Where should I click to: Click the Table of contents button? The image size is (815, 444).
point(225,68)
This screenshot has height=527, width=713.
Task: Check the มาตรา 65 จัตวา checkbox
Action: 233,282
════════════════
Rewrite the listing above, replacing "Table of contents" with "Contents" and leaving everything else unchanged.

*OUTPUT:*
Where should I click to: Click the Contents button? The image size is (815, 444).
point(225,68)
This screenshot has height=527, width=713.
Task: Check the มาตรา 65 จัตวา checkbox
Action: 233,282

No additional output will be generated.